Three models were tested including a one-factor model (Model 1; e.g., Patrick et al., 2010), the original correlated three-factor model (Model 2; Lovibond & Lovibond, 1995); a bifactor model specifying general negative affectivity and orthogonal specific factors of depression, anxiety, and stress (Model 3; e.g., Henry & Crawford, 2005; Osman et al., 2012). To choose the best among three competitive models, model fit indices were used. Notably, the determination of best fitting model was based on ΔCFI, when the differences in CFI values between models were less than .002 (Meade, Johnson, & Braddy, 2008)—this showed the stable results under various conditions (i.e., sample size, number of factors and items).
Results
Descriptive Statistics and Scale Intercorrelations
The correlations for the total sample (N = 1,413) among the three DASS-21 subscale scores ranged from .66 to .72 (compared to .53 to .67 reported by Osman et al., 2012). The average subscale scores (range = 0–21) were as follows: depression (M = 4.1, SD = 4.3), anxiety (M = 3.9, SD = 3.6), and stress (M = 6.0, SD = 4.1). The DASS-21 combined total score (0–63) was comparable to previous findings (Osman et al., 2012) at a mean of 14.1 (SD = 10.6). Coefficient ω values for the total score, depression, anxiety, and stress subscales were .96, .94, .87, and .89, respectively, indicating strong reliability. A correlation matrix (Online Appendix 1) shows all interitem and subscale correlations and item response means.
Alternative Latent Trait Model Testing
Table 2 presents the fit statistics for each of the three tested models. Model 1 yielded poor fit, whereas Model 2 yielded adequate fit. Furthermore, the increase in CFI values was .06 (larger than cutoff = .002) for this comparison, indicating better fit in Model 2 than 1. Model 3 indicated better fit than Models 1 and 2. The increase in CFI (.026) supported Model 3. Based on these indicators, the bifactor model with three specific factors (Model 3) exhibited the best fit. For the bifactor model with three specific factors (Model 3), loadings of the items onto the general and specific factors (see Table 3) indicate strong to very strong relations between each item and the general factor, with these relations consistently being stronger than those of items with a specific factor. A majority of the specific loadings of items on the anxiety and stress factors are negligible with two of the items on the anxiety factor yielding nonsignificant loadings.
Fit Statistics for Each of the Tested Models.

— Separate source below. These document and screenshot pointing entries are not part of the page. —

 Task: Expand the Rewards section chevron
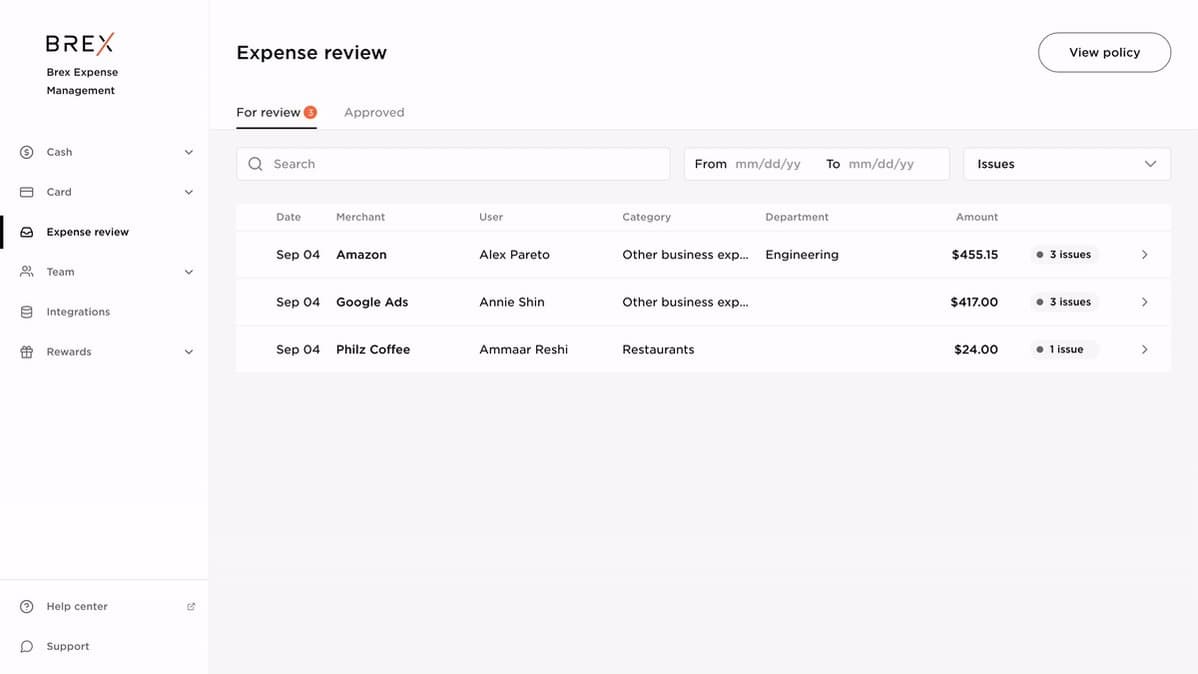click(188, 352)
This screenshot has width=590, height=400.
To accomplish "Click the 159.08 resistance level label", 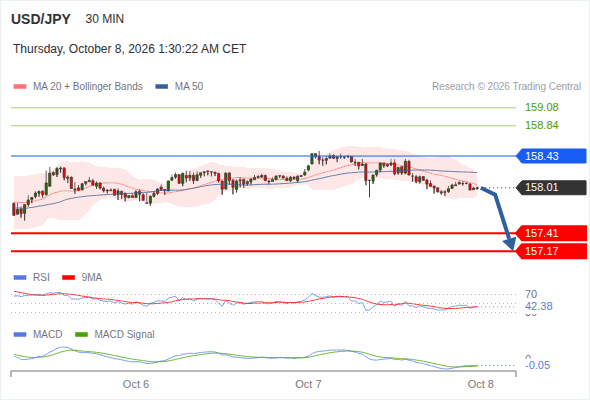I will [542, 107].
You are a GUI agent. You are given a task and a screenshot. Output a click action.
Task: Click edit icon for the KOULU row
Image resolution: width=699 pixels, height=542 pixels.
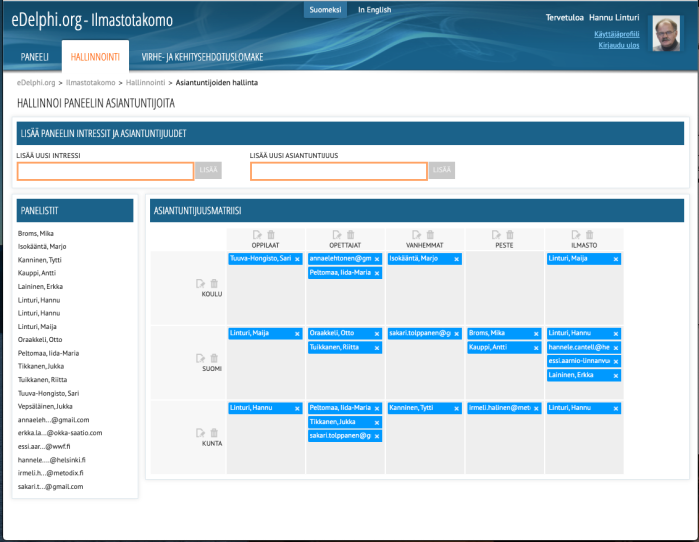[x=202, y=283]
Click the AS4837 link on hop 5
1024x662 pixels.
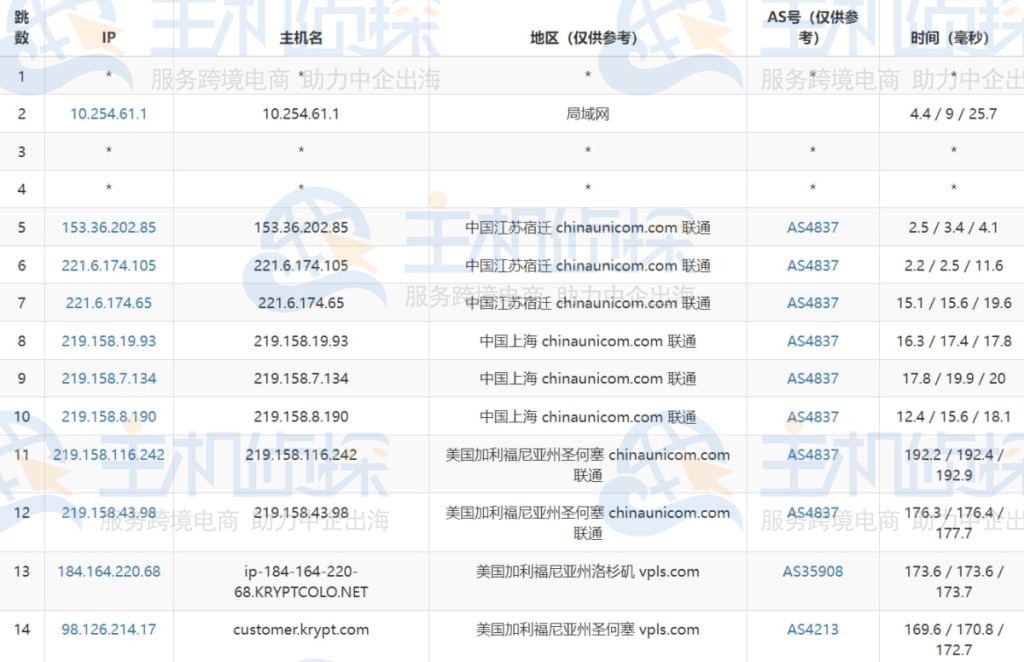click(x=814, y=227)
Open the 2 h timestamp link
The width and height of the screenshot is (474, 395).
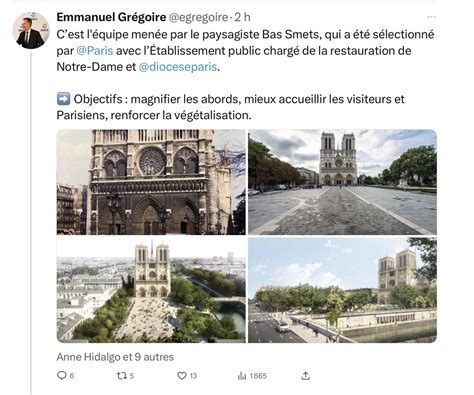coord(242,17)
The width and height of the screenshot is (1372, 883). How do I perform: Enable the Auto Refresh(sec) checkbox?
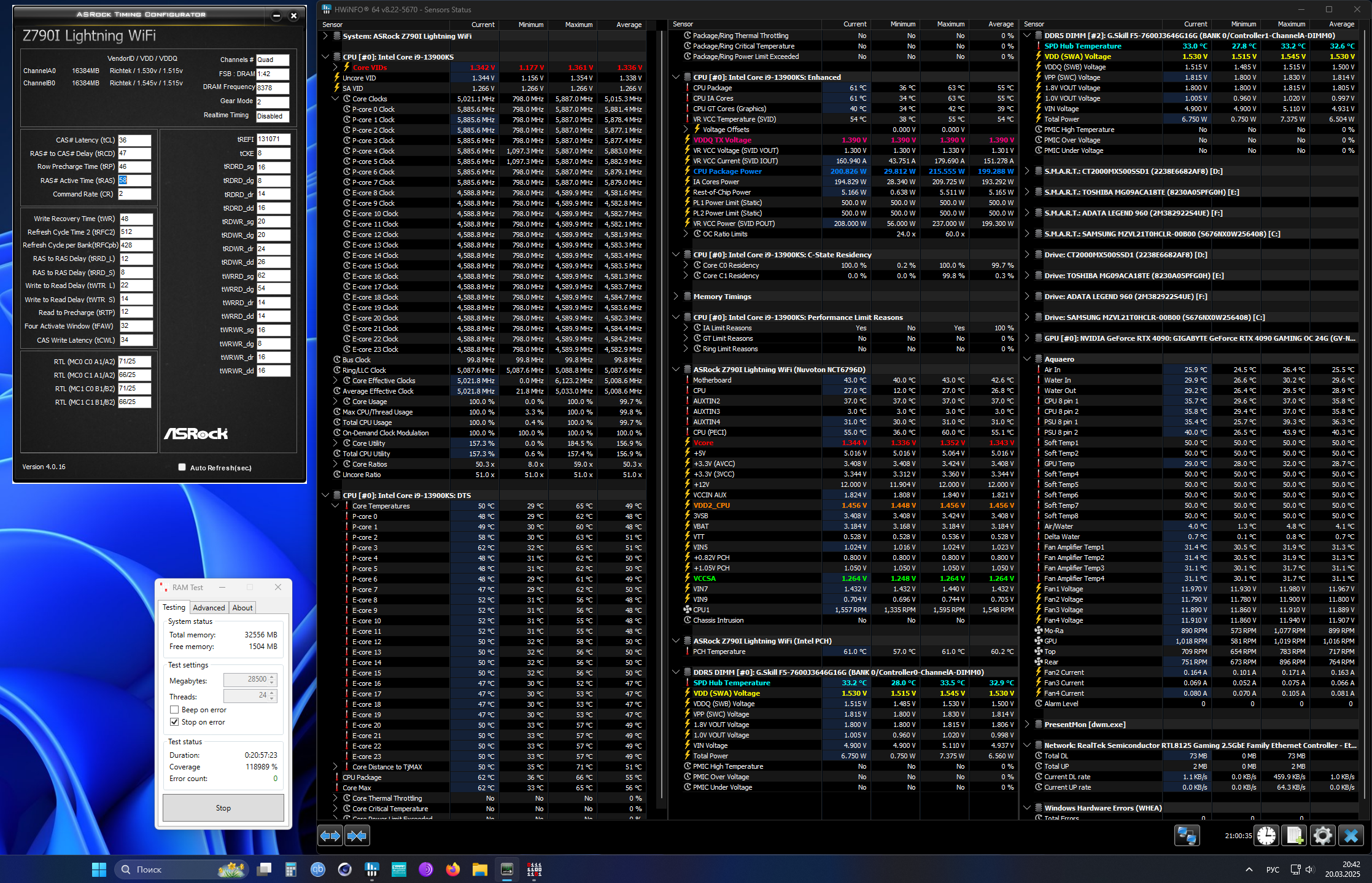point(182,467)
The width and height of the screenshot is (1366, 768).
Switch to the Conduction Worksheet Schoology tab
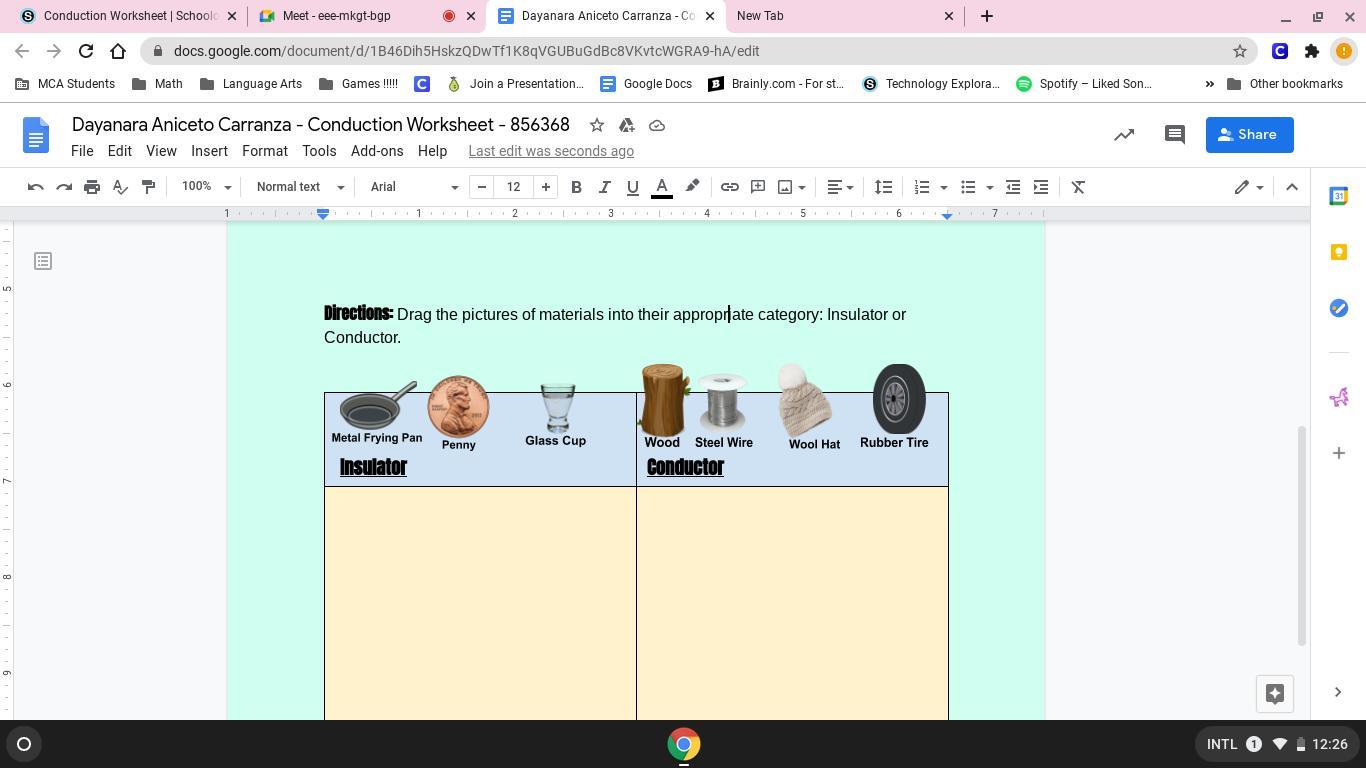coord(120,16)
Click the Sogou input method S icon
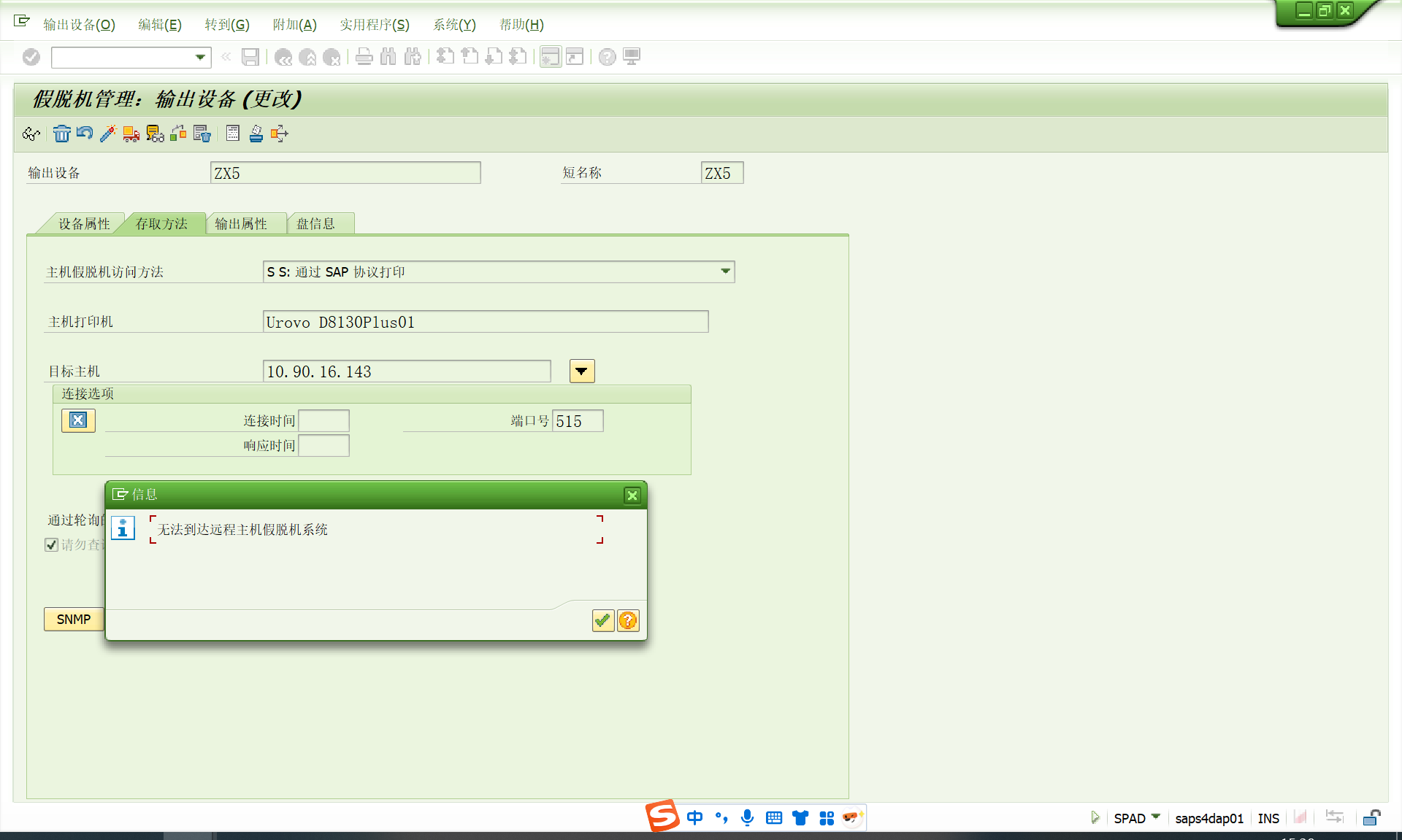 pyautogui.click(x=662, y=816)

Note. CFI = comparative fit index; TLI = Tucker–Lewis Index; RMSEA = root mean square error of approximation; CI = confidence interval.
aBifactor model with general negative affect factor and three specific factors of depression, anxiety, and stress.
***p < .001.
Standardized Factor Loadings.
aBifactor model with general negative affectivity factor and three specific factors of depression, anxiety, and stress.
All ps < .01 except *p > .05.
When examining reliability of general and specific factors, ω coefficients are recommended to exceed .50, but .75 is preferable (Reise, 2012; Reise, Bonifay, & Haviland, 2012). Although the ω hierarchical coefficient exceeds this criteria, ω h = .89, the ω subscale coefficients for the depression (ωs = .32), anxiety (ωs = .12), and stress (ωs = .02) factors, which control for the influence of the general factor, were well below the recommended criteria. Thus, support is offered for a strong general factor. The explained common variance (ECV) further confirms the presence of a strong general factor (ECV = .76). In a summed total score of the DASS-21 items, 89% of the variance in the total score would be attributed to the general factor.
Discussion
This study evaluated the latent structure of the DASS-21 among U.S. undergraduates, providing empirical evidence for its utility as a mental health screener for emerging adults. Results suggest that a bifactor model with three specific orthogonal factors of depression, anxiety, and stress had the best fit. Although the three-factor structure proposed in the development of the DASS-21 exhibited adequate fit, Model 3 bifactor results and computed ω coefficients support a strong general factor, called negative affectivity in accordance with a tripartite or quadripartite structure.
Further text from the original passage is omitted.